The program also included a six-week practicum.

After working as a dental assistant, Andrea Blakie decided that dental hygiene was a better path for her. "You get to have more of a say in things as a dental hygienist," she says.

She took a two-year dental hygiene program at a community college. She found the workload really stressful.

"You go to school from 8 in the morning until 4 in the afternoon, but as the semester progresses, you're sometimes in school or working in the clinic until 8:30." She estimates that homework took about three hours a night.

How to Prepare

Blakie says her dental assisting background gave her a definite edge in the dental hygiene program.

"Friends who've gone straight into the program from high school find it really hard, since professors in the program often think you should know things which you learn about in dental assisting," she says.

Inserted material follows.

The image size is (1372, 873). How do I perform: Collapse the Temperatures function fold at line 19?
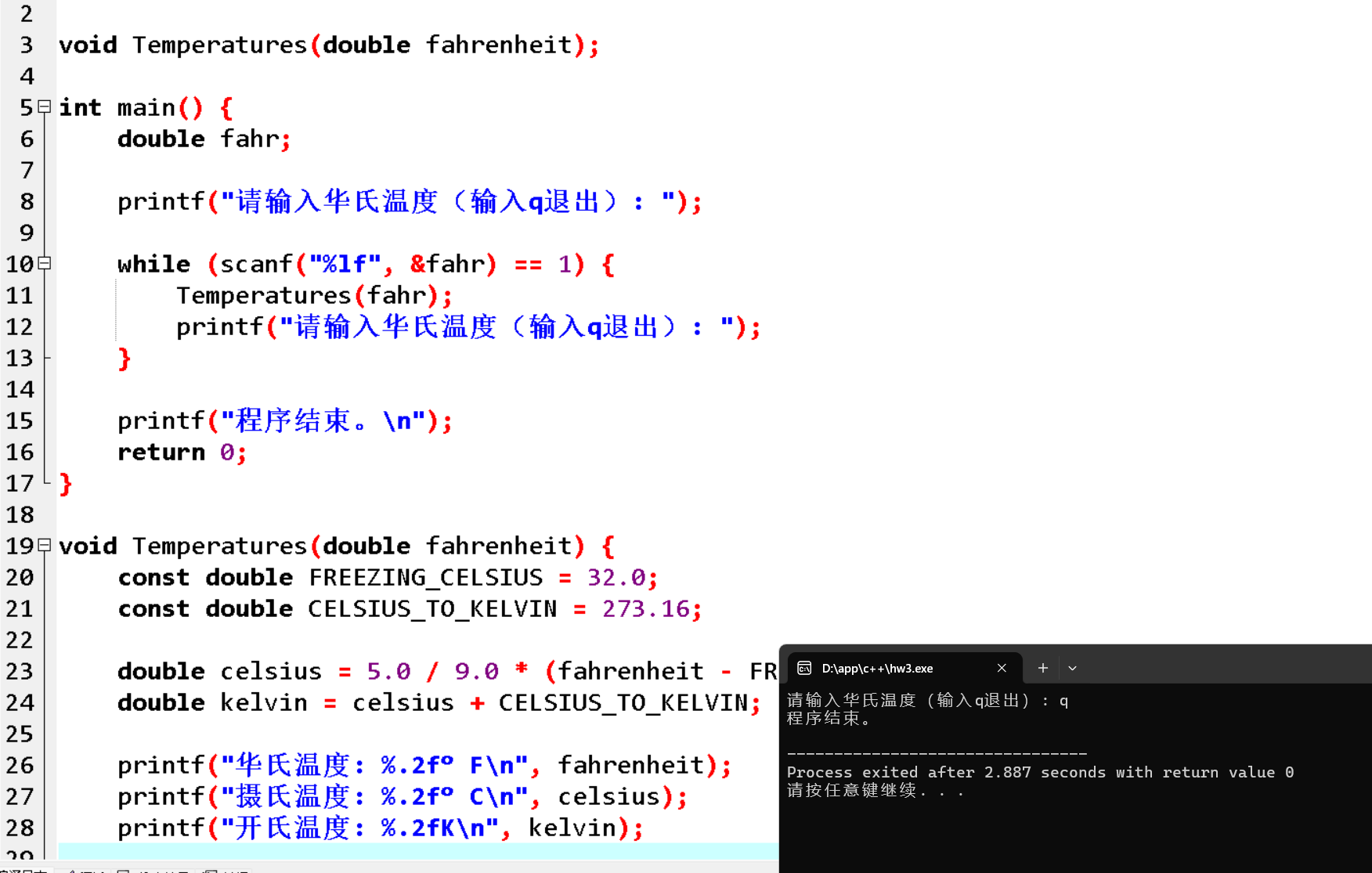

In some cases, a dental hygiene program may be shorter for those with previous dental assisting training than for those who enter without it.

Blakie recommends that high school students take biology, chemistry, English and communications classes.

Brown advises those interested in dental assisting to check out their local library or bookstore for books on dentistry. "If at all possible," she adds, "try and get a part-time job with a dentist."